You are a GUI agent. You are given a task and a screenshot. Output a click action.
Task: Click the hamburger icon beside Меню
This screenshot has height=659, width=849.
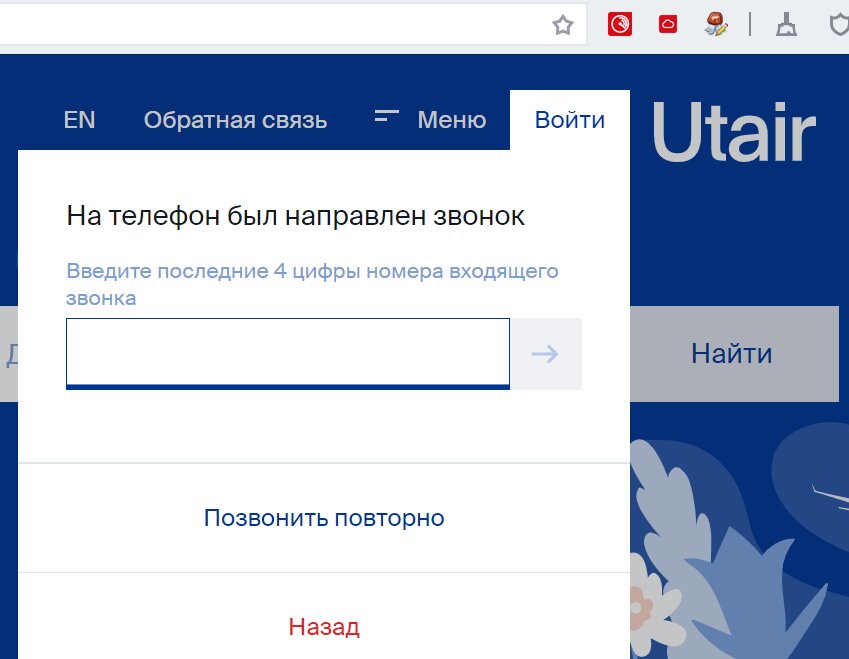click(x=385, y=118)
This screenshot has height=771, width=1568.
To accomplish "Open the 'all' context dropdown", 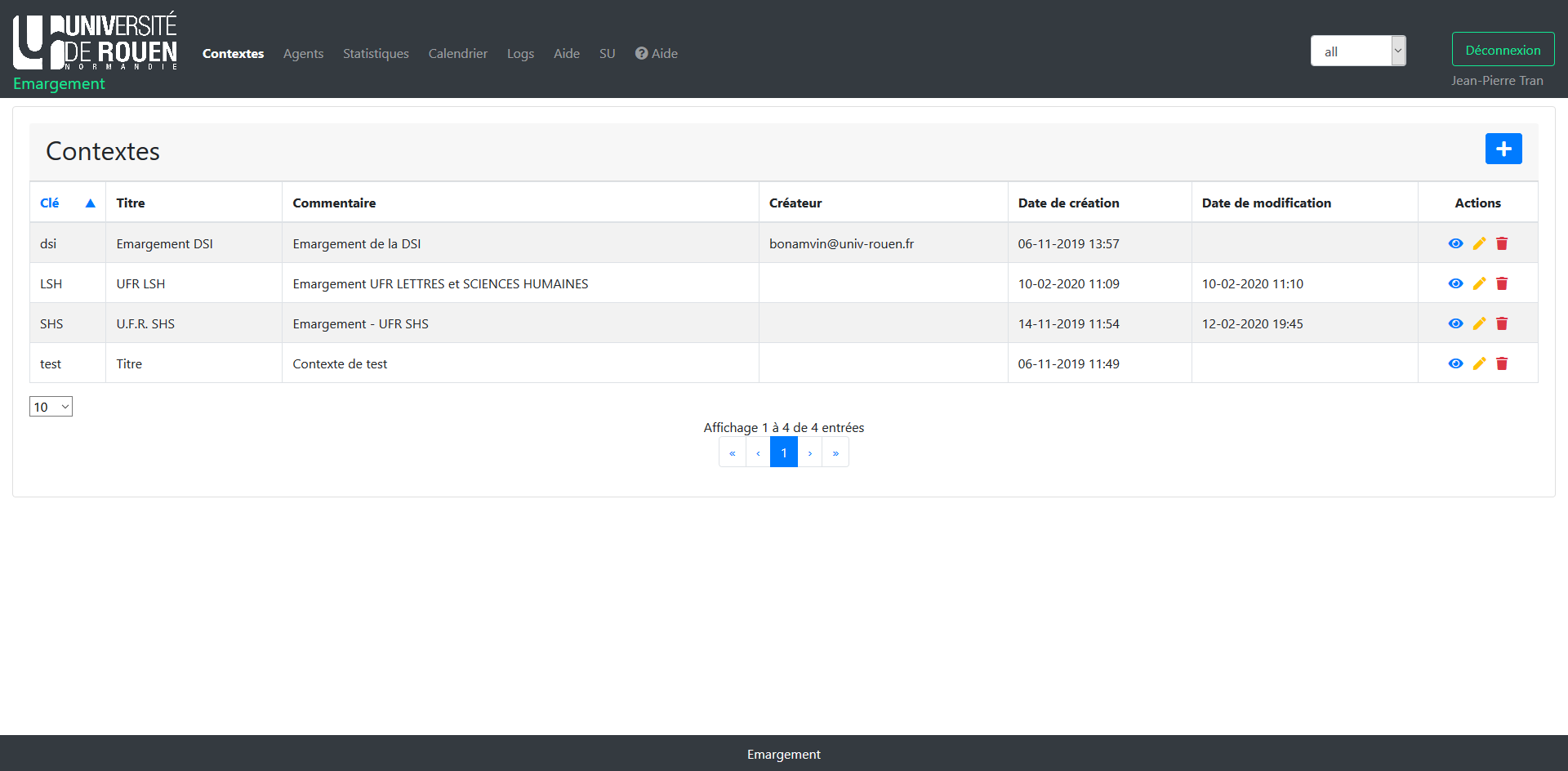I will pos(1357,51).
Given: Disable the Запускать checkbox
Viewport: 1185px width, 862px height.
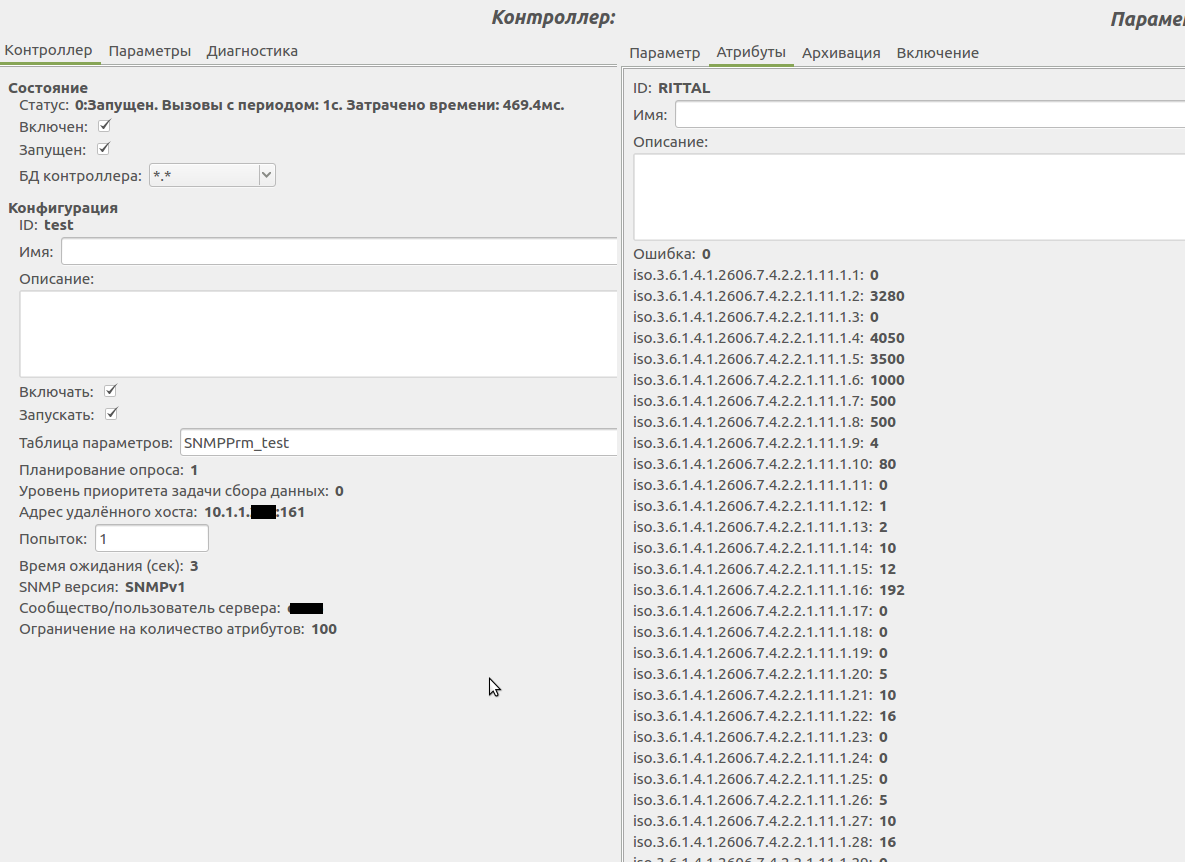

WHAT THE EXERCISE ASKS — Copy word for word the lines from the first one through the line that contains "click(x=385, y=118)", and leave the pictures out.

ANSWER FOR THE TASK —
You are a GUI agent. You are given a task and a screenshot. Output a click action.
Task: Click the hamburger icon beside Меню
This screenshot has height=659, width=849.
click(x=385, y=118)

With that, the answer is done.